Many a night I saw the Pleiads, rising through the mellow shade, Glitter like a swarm of fire-flies tangled in a silver braid.–—Lord Tennyson

Winter is my nightlong field. Cruel, yet yet after leaving my mother’s warm water, I wept snow. And when my tongue tastes the first flake, I quiet. Sometimes, I pull from my pocket a telescope. In the sky, light collapses, the moon cranked up like a cry signal. Last January, beneath a sky of scorpions, fish, the bull all scintillating–— I found a girl’s body. Seven bodies. Sister bodies. Grieving for the fate of their father, Atlas, forced to carry the heavens forever, they kill themselves. Zeus pins them as a clot of winter stars. On the third day, my mother’s fat tongue flexes as she sounds the ink blue glyphs of my name, each letter rattling her knucklebones as she writes it. A fearful undertaking, God-like task. Yet the stars were named by people like us. Choose one word. Say it over and over until a blaze builds in the basin of your mouth:

لنّظم Alnilam, String of Pearls راقصة Ar-Raqis, The Trotting Camel اخرج من النهر Achemar, End of the River

I could have been called after seven anythings: seven seas, seven heavens, seven ahruf the Holy Qur’an was revealed in. Instead I am named after seven hot orbs of gas, the ghosts of goddesses, daughters dangling in sorrow. When I sleep, God threads me through a catasterism. I am embraced as their eighth sister burning brightly in the backdrop of blackness. We evade المنطقة Mintaqa–— Orion’s pursuit for our love, flash paths for the lost, catch and groom the wish a little girl whispers. I wish we could bless ourselves into fast comets, firecrackers, the pearled wilderness of the moon. And our fathers tie us in a knotted braid: both work too hard, carry so much weight on their shoulders. Fifty years ago, my father learned resistance is found above, in the stars held together by their own gravity. How their heat owns the whole night, yet a boy can’t even keep his home. Since our last move he told me, Each of my wounds carries a wounded man, and–—snow in my eyes, snow in my mouth, wet hands iced speech, snow soaking my socks red–— I believed him. I want to ask him about the scar. And when do you feel most weary? Do you find yourself holding up ceilings, sweeping crumpled lifespans off the floor the way I do?
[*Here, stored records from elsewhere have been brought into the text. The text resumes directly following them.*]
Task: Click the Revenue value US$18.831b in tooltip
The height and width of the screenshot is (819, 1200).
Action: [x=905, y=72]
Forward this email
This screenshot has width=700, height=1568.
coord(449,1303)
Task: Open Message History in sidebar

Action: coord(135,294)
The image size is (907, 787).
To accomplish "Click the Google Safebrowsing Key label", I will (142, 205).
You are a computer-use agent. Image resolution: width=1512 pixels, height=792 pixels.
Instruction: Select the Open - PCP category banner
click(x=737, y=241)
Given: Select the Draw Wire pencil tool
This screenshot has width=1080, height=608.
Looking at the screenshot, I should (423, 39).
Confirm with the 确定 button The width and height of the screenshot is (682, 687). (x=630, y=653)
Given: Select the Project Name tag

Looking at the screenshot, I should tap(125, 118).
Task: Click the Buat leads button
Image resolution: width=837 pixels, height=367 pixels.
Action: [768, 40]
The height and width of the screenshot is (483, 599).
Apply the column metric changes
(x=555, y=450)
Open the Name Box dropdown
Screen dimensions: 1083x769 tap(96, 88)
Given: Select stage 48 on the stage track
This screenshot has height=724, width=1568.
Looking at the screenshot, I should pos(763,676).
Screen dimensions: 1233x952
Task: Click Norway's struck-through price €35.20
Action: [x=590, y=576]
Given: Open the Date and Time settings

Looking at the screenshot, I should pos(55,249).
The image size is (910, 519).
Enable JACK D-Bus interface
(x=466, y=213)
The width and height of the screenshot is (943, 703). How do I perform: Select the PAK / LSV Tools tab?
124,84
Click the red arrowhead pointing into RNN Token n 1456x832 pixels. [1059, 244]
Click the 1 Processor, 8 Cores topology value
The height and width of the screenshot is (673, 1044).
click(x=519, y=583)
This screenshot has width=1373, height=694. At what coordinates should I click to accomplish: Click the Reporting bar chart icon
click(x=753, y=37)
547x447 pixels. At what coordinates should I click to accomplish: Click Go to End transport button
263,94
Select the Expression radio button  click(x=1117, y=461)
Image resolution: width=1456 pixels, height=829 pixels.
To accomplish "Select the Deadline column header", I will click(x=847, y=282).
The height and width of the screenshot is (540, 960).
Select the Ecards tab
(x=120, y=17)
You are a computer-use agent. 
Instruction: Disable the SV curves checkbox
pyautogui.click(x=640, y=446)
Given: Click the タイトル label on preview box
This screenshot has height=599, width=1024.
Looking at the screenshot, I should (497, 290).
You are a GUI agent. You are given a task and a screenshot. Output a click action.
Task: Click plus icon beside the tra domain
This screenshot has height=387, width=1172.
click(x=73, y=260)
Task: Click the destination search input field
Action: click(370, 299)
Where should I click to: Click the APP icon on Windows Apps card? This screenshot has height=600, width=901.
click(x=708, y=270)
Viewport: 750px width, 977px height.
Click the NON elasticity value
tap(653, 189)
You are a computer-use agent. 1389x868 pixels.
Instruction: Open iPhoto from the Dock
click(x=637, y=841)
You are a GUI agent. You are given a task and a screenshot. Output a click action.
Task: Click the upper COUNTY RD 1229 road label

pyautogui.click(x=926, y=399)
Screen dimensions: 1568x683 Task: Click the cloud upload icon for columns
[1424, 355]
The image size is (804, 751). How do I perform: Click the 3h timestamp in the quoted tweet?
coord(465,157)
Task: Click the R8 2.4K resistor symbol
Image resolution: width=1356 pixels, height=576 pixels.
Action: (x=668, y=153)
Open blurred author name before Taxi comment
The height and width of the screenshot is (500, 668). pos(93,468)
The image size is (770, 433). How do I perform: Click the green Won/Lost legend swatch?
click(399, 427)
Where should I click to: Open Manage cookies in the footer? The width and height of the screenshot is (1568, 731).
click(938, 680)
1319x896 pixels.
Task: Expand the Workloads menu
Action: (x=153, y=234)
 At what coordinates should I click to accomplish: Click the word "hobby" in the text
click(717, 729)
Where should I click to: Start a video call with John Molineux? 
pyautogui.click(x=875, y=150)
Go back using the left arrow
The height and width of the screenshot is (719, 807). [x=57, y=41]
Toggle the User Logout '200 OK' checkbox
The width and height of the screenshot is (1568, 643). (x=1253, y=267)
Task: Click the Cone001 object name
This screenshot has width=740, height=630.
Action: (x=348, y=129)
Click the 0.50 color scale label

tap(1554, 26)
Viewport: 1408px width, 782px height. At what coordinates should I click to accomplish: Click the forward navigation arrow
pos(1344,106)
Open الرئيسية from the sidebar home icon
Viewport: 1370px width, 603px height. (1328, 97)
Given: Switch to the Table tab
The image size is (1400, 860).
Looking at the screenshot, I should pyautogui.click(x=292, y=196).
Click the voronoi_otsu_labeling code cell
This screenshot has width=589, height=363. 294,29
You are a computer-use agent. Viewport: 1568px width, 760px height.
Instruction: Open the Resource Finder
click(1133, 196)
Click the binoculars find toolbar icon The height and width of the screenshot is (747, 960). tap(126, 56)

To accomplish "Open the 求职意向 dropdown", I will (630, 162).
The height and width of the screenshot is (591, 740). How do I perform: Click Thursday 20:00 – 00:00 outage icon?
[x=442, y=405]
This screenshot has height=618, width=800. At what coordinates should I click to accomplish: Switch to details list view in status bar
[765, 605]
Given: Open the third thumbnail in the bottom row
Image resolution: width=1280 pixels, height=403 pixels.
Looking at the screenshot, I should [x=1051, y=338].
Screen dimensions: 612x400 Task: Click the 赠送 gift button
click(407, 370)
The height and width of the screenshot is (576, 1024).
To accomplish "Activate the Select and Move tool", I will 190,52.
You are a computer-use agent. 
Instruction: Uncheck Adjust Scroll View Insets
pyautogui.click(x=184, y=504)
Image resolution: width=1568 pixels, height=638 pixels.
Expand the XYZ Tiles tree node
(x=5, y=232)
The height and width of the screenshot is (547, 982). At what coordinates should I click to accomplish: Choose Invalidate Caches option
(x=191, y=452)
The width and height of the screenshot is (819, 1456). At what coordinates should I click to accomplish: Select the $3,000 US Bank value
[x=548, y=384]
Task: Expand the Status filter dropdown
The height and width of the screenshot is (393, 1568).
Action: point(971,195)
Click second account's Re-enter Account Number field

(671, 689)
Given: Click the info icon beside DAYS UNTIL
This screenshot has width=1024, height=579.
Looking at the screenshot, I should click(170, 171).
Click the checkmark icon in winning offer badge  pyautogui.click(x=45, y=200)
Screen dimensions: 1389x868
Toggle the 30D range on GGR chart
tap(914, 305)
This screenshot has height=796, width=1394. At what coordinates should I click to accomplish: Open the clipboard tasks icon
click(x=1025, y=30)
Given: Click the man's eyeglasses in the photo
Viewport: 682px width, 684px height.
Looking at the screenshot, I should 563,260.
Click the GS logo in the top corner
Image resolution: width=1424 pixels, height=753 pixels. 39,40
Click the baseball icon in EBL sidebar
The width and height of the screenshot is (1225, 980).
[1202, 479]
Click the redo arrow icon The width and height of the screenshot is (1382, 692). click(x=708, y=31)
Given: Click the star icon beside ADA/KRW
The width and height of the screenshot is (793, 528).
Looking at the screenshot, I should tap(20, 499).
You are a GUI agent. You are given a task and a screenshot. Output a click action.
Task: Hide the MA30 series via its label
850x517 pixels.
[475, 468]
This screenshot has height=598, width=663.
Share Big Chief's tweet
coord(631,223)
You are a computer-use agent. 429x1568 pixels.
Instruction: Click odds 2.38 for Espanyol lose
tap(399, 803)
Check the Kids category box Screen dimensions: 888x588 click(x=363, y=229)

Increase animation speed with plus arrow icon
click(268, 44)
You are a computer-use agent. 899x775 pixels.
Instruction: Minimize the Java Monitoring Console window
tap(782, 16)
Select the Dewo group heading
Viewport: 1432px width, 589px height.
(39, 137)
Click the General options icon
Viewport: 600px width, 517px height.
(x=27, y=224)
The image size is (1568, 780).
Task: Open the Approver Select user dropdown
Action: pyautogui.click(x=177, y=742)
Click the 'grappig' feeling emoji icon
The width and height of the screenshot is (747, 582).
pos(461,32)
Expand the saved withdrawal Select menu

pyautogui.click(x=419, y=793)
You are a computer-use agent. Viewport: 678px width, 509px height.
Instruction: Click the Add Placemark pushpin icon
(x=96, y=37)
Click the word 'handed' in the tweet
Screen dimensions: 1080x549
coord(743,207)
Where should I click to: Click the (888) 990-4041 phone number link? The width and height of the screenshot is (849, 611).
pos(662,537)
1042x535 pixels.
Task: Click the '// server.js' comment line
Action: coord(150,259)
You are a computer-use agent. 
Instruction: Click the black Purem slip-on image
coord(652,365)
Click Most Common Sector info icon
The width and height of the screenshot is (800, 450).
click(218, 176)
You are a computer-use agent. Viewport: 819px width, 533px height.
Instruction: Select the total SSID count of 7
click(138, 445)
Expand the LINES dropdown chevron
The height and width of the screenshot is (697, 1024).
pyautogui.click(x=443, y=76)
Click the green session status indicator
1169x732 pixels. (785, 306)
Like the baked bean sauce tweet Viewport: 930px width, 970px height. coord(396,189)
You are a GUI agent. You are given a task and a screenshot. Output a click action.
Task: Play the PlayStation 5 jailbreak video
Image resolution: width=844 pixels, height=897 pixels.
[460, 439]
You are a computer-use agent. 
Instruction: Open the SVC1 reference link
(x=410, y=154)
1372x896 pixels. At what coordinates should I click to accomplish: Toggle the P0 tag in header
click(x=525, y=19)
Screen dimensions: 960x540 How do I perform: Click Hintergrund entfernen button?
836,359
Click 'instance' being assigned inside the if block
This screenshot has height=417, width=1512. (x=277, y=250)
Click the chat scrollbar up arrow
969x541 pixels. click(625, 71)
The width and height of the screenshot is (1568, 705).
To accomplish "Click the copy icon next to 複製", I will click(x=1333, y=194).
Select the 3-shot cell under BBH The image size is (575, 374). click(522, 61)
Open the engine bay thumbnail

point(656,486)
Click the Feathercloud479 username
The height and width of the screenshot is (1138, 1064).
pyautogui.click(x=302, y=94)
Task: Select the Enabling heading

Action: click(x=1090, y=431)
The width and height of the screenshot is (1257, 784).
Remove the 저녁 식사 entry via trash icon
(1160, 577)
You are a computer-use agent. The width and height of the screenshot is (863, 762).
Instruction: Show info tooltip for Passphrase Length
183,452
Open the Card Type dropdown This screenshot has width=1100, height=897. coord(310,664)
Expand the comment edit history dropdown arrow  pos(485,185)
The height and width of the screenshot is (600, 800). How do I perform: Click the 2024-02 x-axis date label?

Lorca gives me a vague trembling of stars, says, Place these in your father’s heart. Says, The rose is as white as his pain. I see my father’s rush: time hugs him tight as he stuffs a suitcase before fajr, sneaks into a smoky slipstream from tanks at the corner, stiff-thin shoulders shrouded in morning mist. When he first met snow his words became corpses. There was no name for it. In the blizzard his eyes never shut, face pressed into the ground, cold avalanche up his nostrils so he can smell its history. Before he wakes I leave a bowl of melted snow by his bed. The winter water coils him into his own constellation. From my window, his soul dives into darkness scissor kicking into a pool of space. For once, he is held: erected mosque, mountained, inexhaustible. In the sky, he isn’t a body anymore–— endless and ethereal, waiting to be noticed, waiting to be named.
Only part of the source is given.